Looking the average latency:
root@codespaces-36f82b:/workspaces/latin-america-2024/homework/cache-coherence# grep board.cache_hierarchy.ruby_system.m_latencyHistSeqr::mean out_[1-6]_16/stats.txt
out_1_16/stats.txt:board.cache_hierarchy.ruby_system.m_latencyHistSeqr::mean 33.514760 (Unspecified)
out_2_16/stats.txt:board.cache_hierarchy.ruby_system.m_latencyHistSeqr::mean 36.181364 (Unspecified)
out_3_16/stats.txt:board.cache_hierarchy.ruby_system.m_latencyHistSeqr::mean 20.633511 (Unspecified)
out_4_16/stats.txt:board.cache_hierarchy.ruby_system.m_latencyHistSeqr::mean 19.909316 (Unspecified)
out_5_16/stats.txt:board.cache_hierarchy.ruby_system.m_latencyHistSeqr::mean 3.109813 (Unspecified)

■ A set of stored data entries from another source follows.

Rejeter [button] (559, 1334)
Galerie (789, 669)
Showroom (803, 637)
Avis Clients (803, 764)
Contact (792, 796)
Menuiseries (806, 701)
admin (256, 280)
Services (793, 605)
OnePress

out_6_16/stats.txt:board.cache_hierarchy.ruby_system.m_latencyHistSeqr::mean 1.480445 (Unspecified)
root@codespaces-36f82b:/workspaces/latin-america-2024/homework/cache-coherence#
It's evident its correlation with write sharing for this algorithm.
It's the overhead of accessing main memory when the cache is not available. Decreasing the memory time gap will increase the performance on the unoptimized versions.
root@codespaces-36f82b:/workspaces/latin-america-2024/homework/cache-coherence# grep board.cache_hierarchy.ruby_system.m_latencyHistSeqr::mean out_[1,6]_16*/stats.txt
out_1_16_1/stats.txt:board.cache_hierarchy.ruby_system.m_latencyHistSeqr::mean 11.103182 (Unspecified)
out_1_16_25/stats.txt:board.cache_hierarchy.ruby_system.m_latencyHistSeqr::mean 67.327086 (Unspecified)
out_1_16/stats.txt:board.cache_hierarchy.ruby_system.m_latencyHistSeqr::mean 33.514760 (Unspecified)
out_6_16_1/stats.txt:board.cache_hierarchy.ruby_system.m_latencyHistSeqr::mean 1.265153 (Unspecified)
out_6_16_25/stats.txt:board.cache_hierarchy.ruby_system.m_latencyHistSeqr::mean 1.858592 (Unspecified)
out_6_16/stats.txt:board.cache_hierarchy.ruby_system.m_latencyHistSeqr::mean 1.480445 (Unspecified)
root@codespaces-36f82b:/workspaces/latin-america-2024/homework/cache-coherence#
(Directories ending with _1
are 1 cycle latency, with _25
25 cycles, and without sufix 10 cycles latency.)
On unoptimized algorithm 1 as the caches are missused the latency has a big impact.
On the other hand, on algorithm 6 there's no huge impact on the numbers. Yes, it's an improve of 50% from 1 to 25, but it's unrealistic having such low latency.